Create a version of grep in python. Default action would be that of -P (supports all perl regex (same as python “re”)). You have to implement -o, -r flag as well, which may be passed by the user. In case of behaviour you are not sure of, experiment running grep and seeing it’s output.

  • Readability>Length
  • Some points for efficiency.
  • Extra bonus for colorised match like grep (when -o is not passed)

To keep things interesting, I’ll also add the marking scheme (out of 20) here:

  • General working - 7
  • Correct working of “-o”:
    • on single output per line - 3
    • on multiple per line - 3
  • Colorized output - 3
  • Recursive functionality - 4

I won’t bore you with the details of how much time I spent learning and coding this all up, one good thing was - working so rigorously on scripting for the last month, I was very comfortable with grep and regex.

The final code I submitted (on the night of Feb 18) can be found on Github.

I wasn’t able to implement color but implemented 4 extra flags:

  • -h, print without filename headers
  • -i, ignore-case, case-insensitive search
  • -l, print only filenames with matches
  • -n, print line numbers, indexed from 1

I got 17 + 4 (Bonus) marks, since color was not working and bonus for extra flags.

Something cool I discovered during this - shebang. It was pointed out that I missed putting the following line on the top of my python script:

#!/usr/bin/env python

Interesting fact about shebang - for interpreters, the recommended way is to write:

#!/usr/bin/env python

instead of

#!/usr/bin/python

Can you guess (or you already know) why?

The answer (if you guessed it), is you cannot always know the absolute path of the binary in the script executor’s system, and when you run python with env, it loads the PATH variable and runs whatever python is in the path, hence you don’t need to worry about the exact path of the binary (not even the version).

Third Day: Passing the Parcel (via ZeroMQ)

On completing the second task, we moved on to the next task for the third day. I was told to learn zeromq, a communication library.

The collaborative task (each person had to define his own script):

You have to create a script that plays “passing the parcel” with the other scripts i.e. script0 will send a message to script1, script1 will send a message to script2 and so on. The game to be played is “get to 1” (Collatz Conjecture game).

  • You start with a number.
  • Tell it to neighbour.
  • If even, divide by 2.
  • If odd, multiply by 3 and add 1.
  • Pass updated number to neighbour.
  • If you hit 1, just pass 1 and quit.
  • If you get 1, pass it and quit.

This way, all scripts quit. whichever script is passed the argument start, will start with an initial RANDOM number > 1000.

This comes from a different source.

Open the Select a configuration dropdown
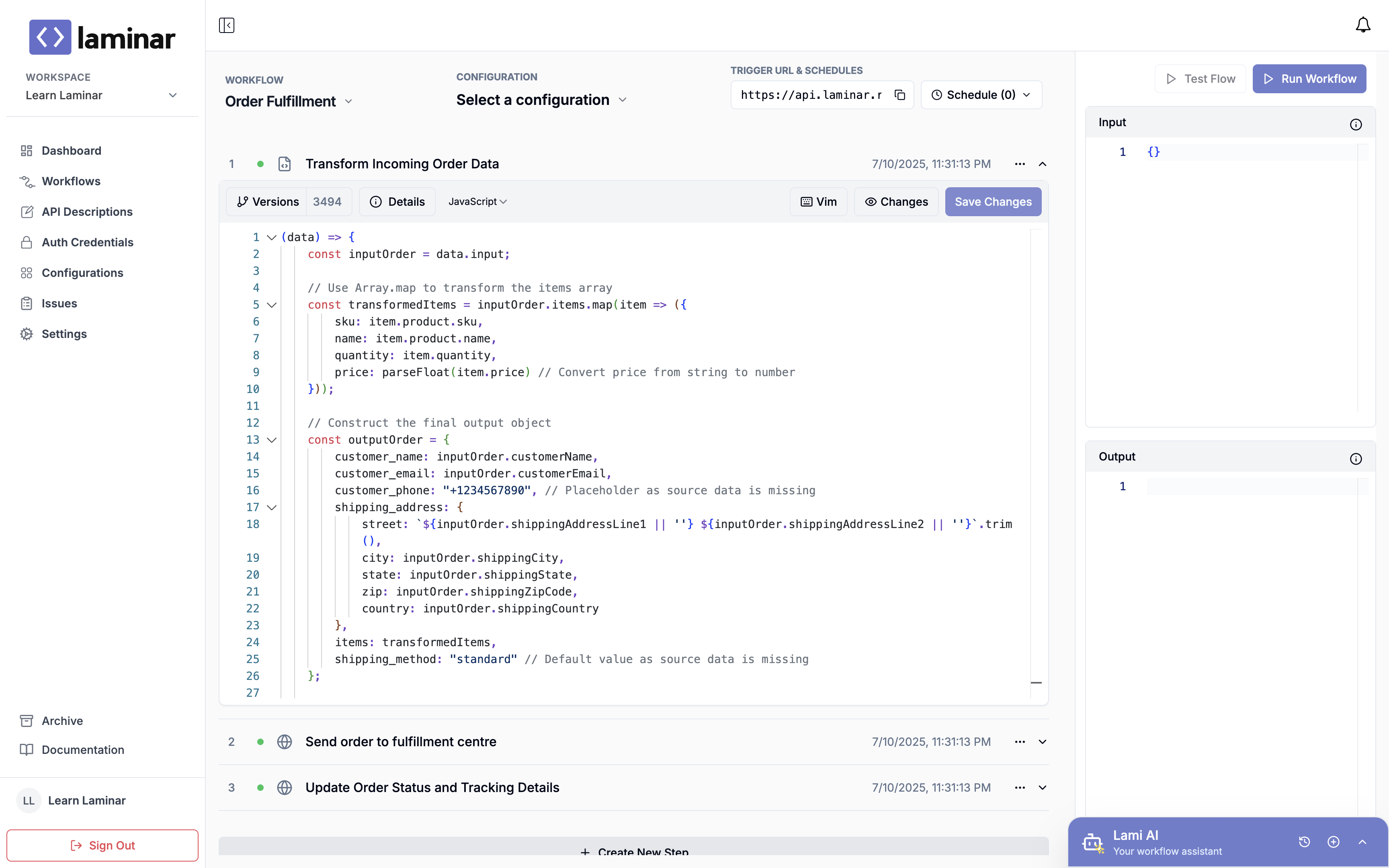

I started reading on ZeroMQ, it seemed very simple (and well it was :P). A short description based on google search - “ZeroMQ is an open-source asynchronous messaging library aimed at use in distributed or concurrent applications”.

How I would describe ZeroMQ - “It is a messaging queue for transferring data between 2 or more parties asynchronously, i.e. producer can keep filling the queue without waiting on consumers and vice versa”, it is a very simple answer but it explains the concept. To accomplish this, there are multiple messaging patterns which it supports, I will just list them here, you can read in detail about it online :)

  • Request-Reply (kind of like server-client with acks, think of something like a telephone call).
  • Publish-subscribe (kind of like how news subscription works, you can subscribe to a newspaper publishing company).
  • Push-Pull (kind of like producer-consumer model, a producer can evenly distribute data to a number of consumers).
  • Exclusive pair (2 sockets connected exclusively).

Finally, having a clear understanding of ZeroMQ, I started reading up on its python library. It was simple to understand now.

I wrote the final script, the code for this can be found on Github. This could be trivially tested by running multiple copies of it after updating port values.

Passing the parcel (with my scripts)

Passing the parcel (with my scripts)

Conclusion

After this, I spent the next week going through python on my own and discovered many interesting things including a very important fact:

It is very easy to write bad code in python!